La resistencia en el vado de  Topáter fue encarnizada pero inútil; el coronel Villagrán reforzó el ataque chileno y cercó a los bravos rifleros bolivianos.
¡Ríndase!- Ríndase!- gritó Villagrán a Abaroa , que  era, quizás,  el único defensor que quedaba vivo.
-¿Rendirme yo?- ¡ Qué se rinda su abuela- Carajo¡- Fue la respuesta de Abaroa
Tres tiros del cañón Krupp resonaron en el vado, tronaron los fusiles chilenos y Eduardo Abaroa cayó traspasado por tres disparos. Los chilenos  entraron a Calama después de tres horas de lucha. Tendidos en los matorrales quedaron 20 bolivianos mientras los chilenos recogían 7 de los suyos. Los chilenos rindieron honores a Eduardo Abaroa, cuyos restos se trasladaron en 1952 a La Paz con todos los honores.
LA GUERRA CONTINÚA
Para hacer frente a la invasió, los bolivianos formaron la V división bajo el mando del general Narciso Campero; pero más que un cuerpo militar era una montonera: sin uniformes, sin alimentos ni forrajes suficiente,s donde se destacaba una escuadra de francotiradores y una unidad de caballería.

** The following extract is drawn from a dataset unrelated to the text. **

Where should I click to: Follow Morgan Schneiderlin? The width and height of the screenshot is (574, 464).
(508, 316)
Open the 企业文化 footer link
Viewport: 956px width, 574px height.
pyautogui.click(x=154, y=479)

Mientras la V División esperaba ordenes en Potosí, los sobrevivientes de Calama se internaron en el desierto de Atacama y se reorganizaron en guerrillas que acosaron a los chilenos; el 10 de septiembre de 1879  los comandantes Jaime Ayo y Toribio Gómez emboscaron un piquete de cazadores chilenos que reaccionaron y dieron de baja a 13 bolivianos incluyendo a los jefes de la guerrilla.
Una avanzada de la V División  dirigida por  Carrasco cruza la cordillera y  el 25 de noviembre de 1879  toma el poblado de Chiuchiu y luego ataca a San Pedro de Atacama ocupado por los chilenos que se retiran hacia el desfiladero de Tambillo, no muy lejos de esa aldea. El combate empieza en las primeras horas del 6 de diciembre. Tras un corto tiroteo los chilenos agotan sus municiones y se retiran  seguidos por los jinetes bolivianos que asesinan a casi todos los enemigos.

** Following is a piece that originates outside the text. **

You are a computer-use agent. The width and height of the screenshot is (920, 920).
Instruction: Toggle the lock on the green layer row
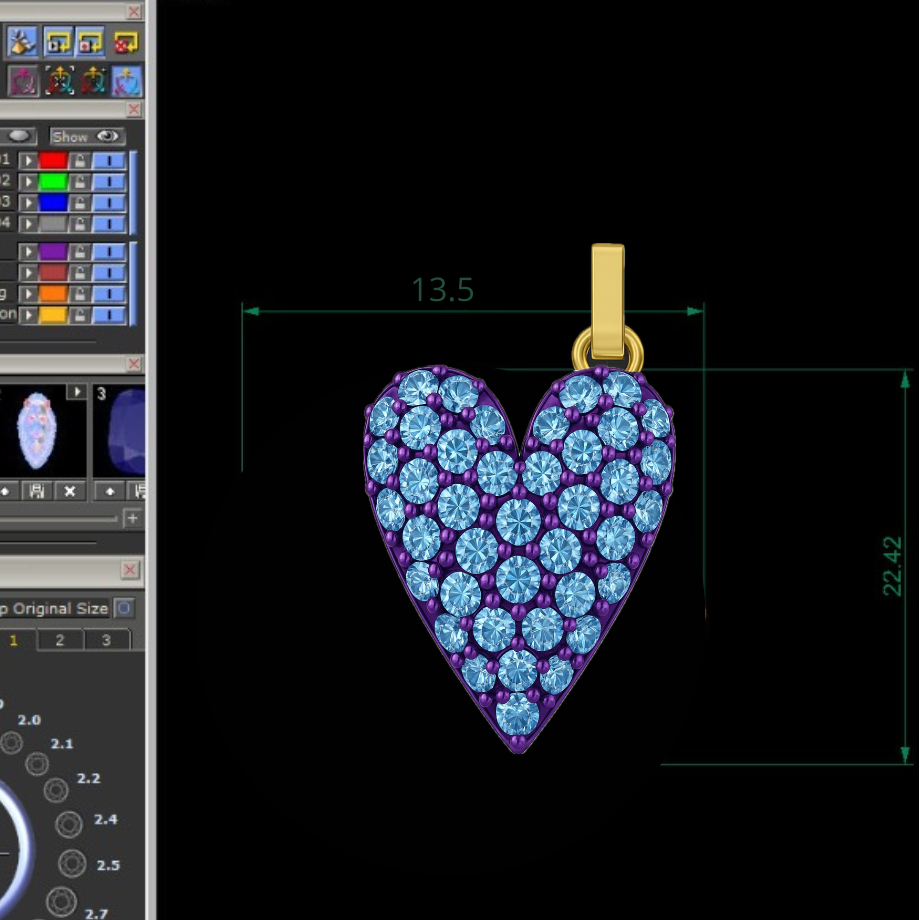tap(79, 181)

Carrasco solicita ayuda y como no llega esa ayuda, Carrasco abandona a San Pedro de Atacama y regresa al altiplano, en tanto que los chilenos envían más tropas y entran de nuevo a la población.

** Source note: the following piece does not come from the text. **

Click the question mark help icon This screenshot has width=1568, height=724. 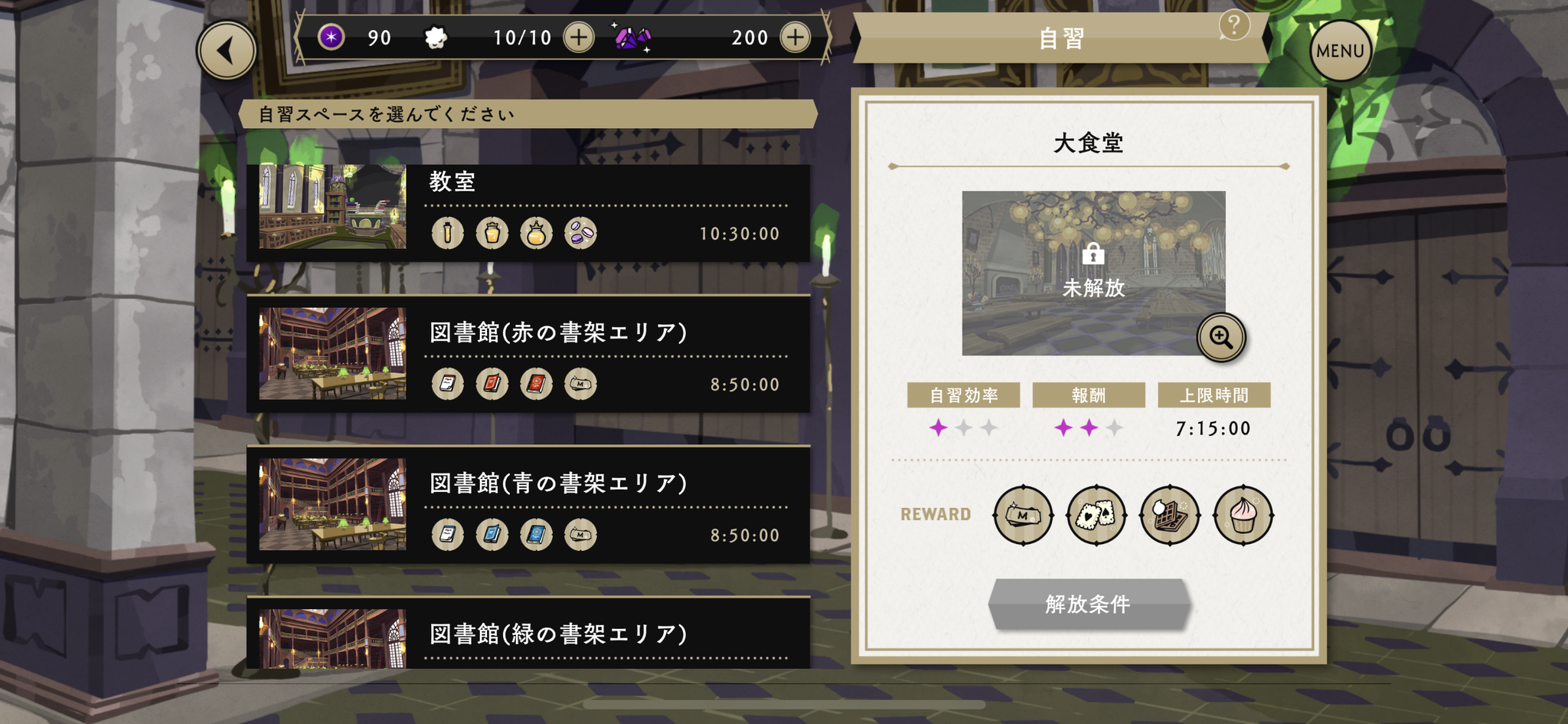coord(1234,25)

Los chilenos establecieron una línea de contención en espera de la V División boliviana. El presidente boliviano Hilarion Dazo  temiendo que el general Campero lo opacara ante la opinión nacional abortó la misión de la V División, y en marchas y contramarchas la replegó hacia Oruro.
El 5 de abril Chile declara la guerra a Bolivia y el Perú y peruanos y bolivianos combaten al enemigo común. Cuatro divisiones bolivianas con 7360 hombres llegan  a Tacna y se desplazan con dificultad por las arenas del desierto de Atacama pues los chilenos han destruido la flota peruana y son dueños del mar.
Los chilenos desembarcan en  el puerto de Pisagua y arrollan dos  batallones bolivianos; en el Alto de la Alianza las fuerzas aliadas  se enfrentan a los chilenos con los sones de la marcha de “La Cantería” ; “Agárrense rotos que entran los colorados dice el comandante; pero pese a su valentía perece el 50% de la División Colorada y el 85% de la División Amarilla, y el invasor puede continuar  su marcha hacia Lima.